Le persone sono diventate i robot indifesi da stimolazione online?
“I Like sono come il vento sul fuoco – dice Derrick de Kerckhove – . Fanno sentire sicuri gli insicuri, amati i non amati. Ma inquinano la società. Le persone possono dipendere da questo genere di azioni e quindi che ben venga un nuovo stile comportamentale dove i like non sono più il centro dell’interesse”.
Pensiamo alla relazione fra i like che inducono alla velocità di reazione piuttosto che alla riflessione anche grazie a bot che inviano a ciascuno di noi ciò che piace.
FriendFeedè la piattaforma che ha usato per prima questo modo di aggregare consensi, era il 2007: bisognava cliccare su una sorta di collegamento ipertestuale blu con scritto “like”.
Nel 2009 FriendFeed è stato acquistato da Facebook e il social ne ha chiuso l’attività nel 2015. I “like” si sono evoluti Facebook lo ha cambiato introducendo le reazioni. Oggi togliere la funzione Like potrebbe avere l’obiettivo di evitare un comportamento inappropriato, corse ai followers… istigazioni contro. “Le rivolte dal basso ispirate possono essere considerate una rivoluzione francese permanente – dice de Kerckhove – oscurare i like può essere il primo passo verso un riequilibrio perché oggi le persone famose pagano di più in termini di processi mediatici delle altre classi sociali”. Stiamo arrivando a una svolta?
Forse, ma l’altra faccia della medaglia è FaceApp fenomeno del momento. “Dimostrazione che effettivamente, la società sta attraversando una grave crisi di identità – commenta de Kerckhove – infatti la popolarità di FaceAppsi unisce a quella, più duratura, dei selfie per sottolineare un sentimento generalizzato, anche se per lo più inconsapevole, di insicurezza che le persone provano su se stessi e sul loro aspetto. Aggiungete a questo il bisogno di essere supportati da un flusso continuo di mi piace, si ha la sensazione che, per non riuscendo a costruire la propria identità nella privacy del proprio io interiore, ci si affida al telefono cellulare per contenerla. Le persone sono diventate i robot indifesi da stimolazione online”. Quindi, non è senza interesse che il professor de Kerckhove sta guardando su quello che sarà il risultato del coraggioso esperimento di Instagram, astenendosi dal postare sempre il numero di mi piace che gli utenti hanno ricevuto seguendo i loro post.
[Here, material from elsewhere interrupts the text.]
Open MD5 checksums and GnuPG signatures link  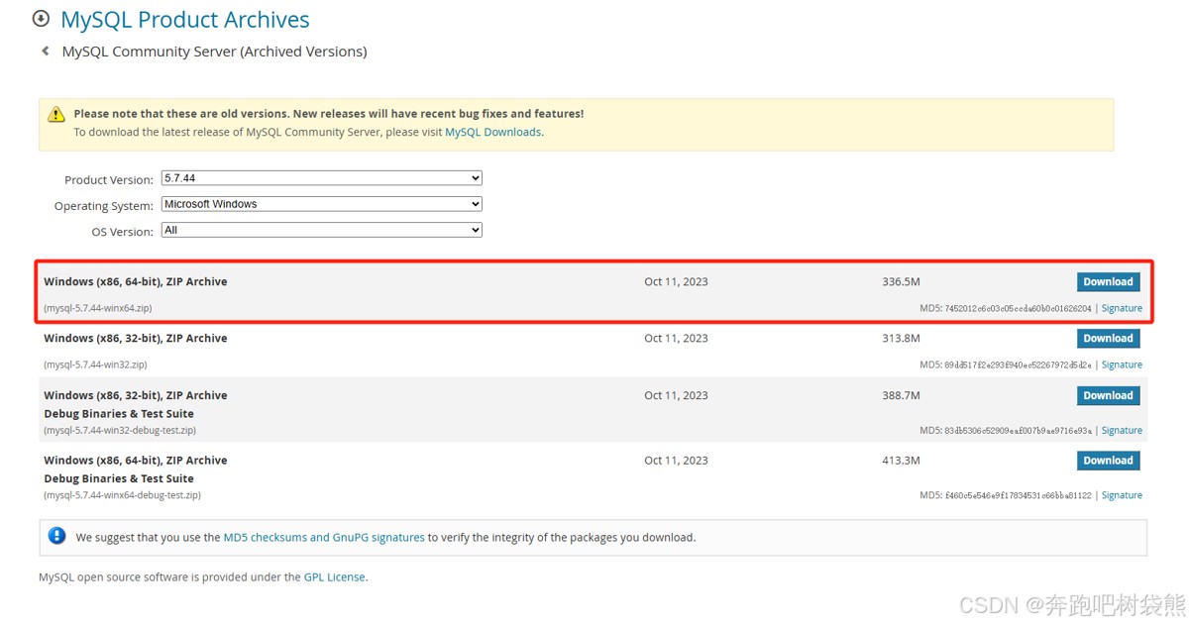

Intanto se solo un milione di persone scaricano l’App e pagano 19,90 euro anno, la società ha guadagnato 19.900.000,00 milioni di euro…… siamo nell’era dell’economia istantanea? Lo fa pensare l’ultimo dato sulla stagnazione di Netflix, astro indiscusso della telefonia del terzo millennio. Sul Corriere della Sera di oggi (19 luglio 2019) leggo che per la prima volta della sua storia la società ha una stagnazione di clienti e non sembra proiettata verso l’incremento. I grandi vanno all’attacco è il caso di Disney che ha scelto di disdire il contratto per andare con HBO all’attacco del web. Intanto in Italia anche la Rai cambia. Gian Paolo Tagliavia (ad Rai Pubblicità) dice che il servizio pubblico deve rinnovarsi perché è il pubblico che lo richiede. Ed infatti agli inserzionisti non si parla più di palinsesti ma di contenuti e sopratutto del fatto che Rai porta sullo schermo l’eccellenze dell’editoria italiana. Siamo arrivati al punto di svolta? I vecchi editori cominciano a capire che il mondo digitale non si subisce, si governa.